**TASK MATERIAL**

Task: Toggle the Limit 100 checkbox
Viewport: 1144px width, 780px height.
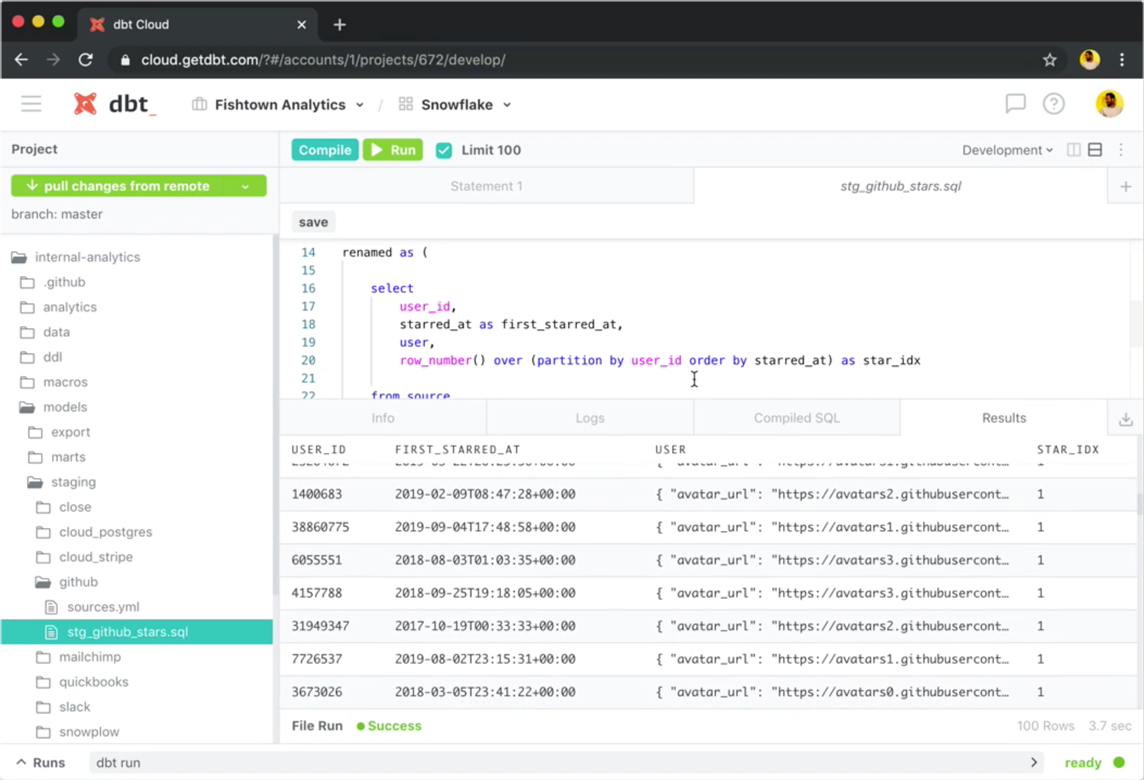Action: [x=443, y=150]
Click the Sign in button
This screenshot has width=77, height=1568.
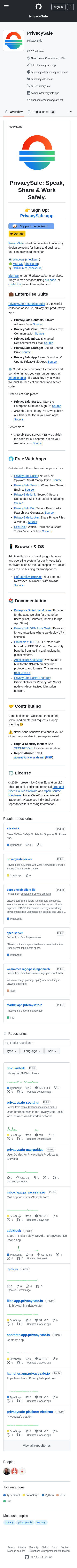58,7
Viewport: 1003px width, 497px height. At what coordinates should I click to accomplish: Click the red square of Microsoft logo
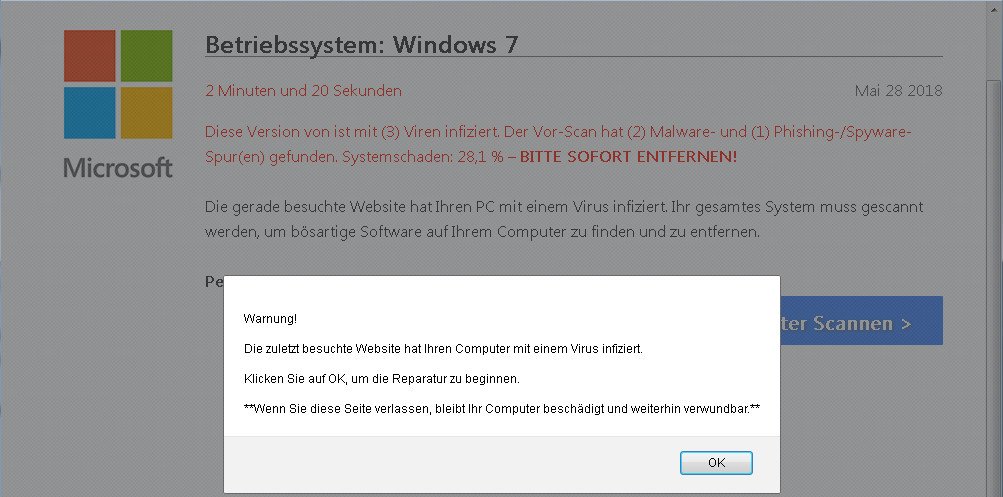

**EXERCISE AIM**
The full listing above, duplicated exactly and without its pictures, is the answer.

**FINISHED EXERCISE**
Task: Toggle the Limit 100 checkbox
Viewport: 1144px width, 780px height.
Action: [x=443, y=150]
Click the Sign in button
This screenshot has width=77, height=1568.
58,7
Viewport: 1003px width, 497px height. At what coordinates should I click to accomplish: Click the red square of Microsoft logo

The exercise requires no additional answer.